Death isn’t sad, the sad thing is that most people don’t live at all.

Everything has a purpose, even this, and it’s up to you to find it.

Socrates: Where are you?
Dan: Here
Socrates: What time is it?
Dan: Now
Socrates: What are you?
Dan: This moment.

This moment is the only thing that matters.

The people that are the hardest to love are usually the ones that need it the most.

3 Rules of Life

Paradox: Life is a mystery. Don’t waste time trying to figure it out.
Humor: Keep a sense of humor, especially about yourself. It is a strength beyond all.
Change: Know that nothing stays the same.

The Journey is what brings us happiness not the destination.

If you don’t get what you want, you suffer; if you get what you don’t want, you suffer; even when you get exactly what you want, you still suffer because you can’t hold on to it forever. Your mind is your predicament. It wants to be free of change. Free of pain, free of the obligations of life and death. But change is a law, and no amount of pretending will alter that reality.
+ + +
EXERCISE TASKS
1) For each of the following statements, say yes or no to whether it agrees with the excerpted text, and quote the words from the excerpted text that decide it. (a) Keeping a sense of humor is called a strength beyond all. (b) The destination is what brings us happiness. (c) Getting exactly what you want ends suffering.
2) Name every rule listed under the heading "3 Rules of Life" in the excerpted text.
+ + +
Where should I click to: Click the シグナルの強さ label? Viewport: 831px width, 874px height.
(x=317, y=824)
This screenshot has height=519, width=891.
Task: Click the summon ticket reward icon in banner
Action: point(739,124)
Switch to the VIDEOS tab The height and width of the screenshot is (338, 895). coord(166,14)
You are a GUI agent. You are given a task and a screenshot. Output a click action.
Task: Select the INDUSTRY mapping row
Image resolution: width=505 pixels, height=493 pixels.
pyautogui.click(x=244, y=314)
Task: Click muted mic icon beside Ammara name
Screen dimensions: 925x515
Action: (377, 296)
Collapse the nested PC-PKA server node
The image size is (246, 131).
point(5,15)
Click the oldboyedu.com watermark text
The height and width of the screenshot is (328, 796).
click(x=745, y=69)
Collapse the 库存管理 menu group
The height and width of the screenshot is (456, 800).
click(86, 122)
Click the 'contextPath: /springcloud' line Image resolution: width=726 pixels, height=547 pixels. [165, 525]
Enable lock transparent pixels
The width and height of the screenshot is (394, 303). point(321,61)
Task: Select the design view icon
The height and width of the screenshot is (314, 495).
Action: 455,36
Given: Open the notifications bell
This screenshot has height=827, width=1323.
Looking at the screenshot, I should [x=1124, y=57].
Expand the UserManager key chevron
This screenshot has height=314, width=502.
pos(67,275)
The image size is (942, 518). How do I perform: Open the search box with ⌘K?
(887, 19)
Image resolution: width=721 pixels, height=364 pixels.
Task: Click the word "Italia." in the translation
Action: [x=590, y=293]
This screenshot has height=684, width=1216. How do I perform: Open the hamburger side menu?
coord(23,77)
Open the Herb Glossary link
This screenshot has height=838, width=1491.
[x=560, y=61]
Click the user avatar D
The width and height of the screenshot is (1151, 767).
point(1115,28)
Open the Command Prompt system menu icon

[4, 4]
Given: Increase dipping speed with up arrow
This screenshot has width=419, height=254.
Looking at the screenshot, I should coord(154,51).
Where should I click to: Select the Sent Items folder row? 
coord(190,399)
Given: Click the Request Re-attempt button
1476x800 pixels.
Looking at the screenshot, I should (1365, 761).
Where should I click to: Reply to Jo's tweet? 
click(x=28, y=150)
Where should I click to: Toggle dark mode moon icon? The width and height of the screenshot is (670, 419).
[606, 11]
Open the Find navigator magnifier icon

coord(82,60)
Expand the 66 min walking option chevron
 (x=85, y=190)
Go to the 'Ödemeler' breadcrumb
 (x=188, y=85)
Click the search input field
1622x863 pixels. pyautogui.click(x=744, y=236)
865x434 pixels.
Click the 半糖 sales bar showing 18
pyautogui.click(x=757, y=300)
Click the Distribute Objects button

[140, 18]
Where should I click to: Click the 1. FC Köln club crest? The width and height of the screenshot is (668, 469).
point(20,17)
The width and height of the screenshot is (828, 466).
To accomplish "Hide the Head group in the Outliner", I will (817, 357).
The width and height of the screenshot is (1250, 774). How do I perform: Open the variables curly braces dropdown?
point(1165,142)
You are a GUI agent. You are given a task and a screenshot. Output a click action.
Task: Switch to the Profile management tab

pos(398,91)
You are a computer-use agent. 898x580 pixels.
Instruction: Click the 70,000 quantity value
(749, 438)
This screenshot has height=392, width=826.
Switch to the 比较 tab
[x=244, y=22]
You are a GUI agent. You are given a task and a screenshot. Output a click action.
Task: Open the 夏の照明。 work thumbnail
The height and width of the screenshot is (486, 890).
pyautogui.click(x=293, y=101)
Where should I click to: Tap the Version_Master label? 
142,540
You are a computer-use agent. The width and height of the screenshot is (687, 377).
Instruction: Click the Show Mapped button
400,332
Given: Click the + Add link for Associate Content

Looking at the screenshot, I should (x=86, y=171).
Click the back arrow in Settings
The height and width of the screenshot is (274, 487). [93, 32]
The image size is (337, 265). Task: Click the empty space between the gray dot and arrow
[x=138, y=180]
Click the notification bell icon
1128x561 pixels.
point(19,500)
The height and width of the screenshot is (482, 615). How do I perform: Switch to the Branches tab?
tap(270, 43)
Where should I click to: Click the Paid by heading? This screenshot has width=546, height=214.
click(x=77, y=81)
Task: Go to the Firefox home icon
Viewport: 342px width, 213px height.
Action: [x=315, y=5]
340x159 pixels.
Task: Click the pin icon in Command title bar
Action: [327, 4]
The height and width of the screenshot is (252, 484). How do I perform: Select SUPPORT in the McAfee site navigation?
+ + +
TASK RESPONSES
1)
(a) Yes: "Keep a sense of humor, especially about yourself. It is a strength beyond all."
(b) No: "The Journey is what brings us happiness not the destination."
(c) No: "even when you get exactly what you want, you still suffer because you can’t hold on to it forever."

2) Paradox, Humor, Change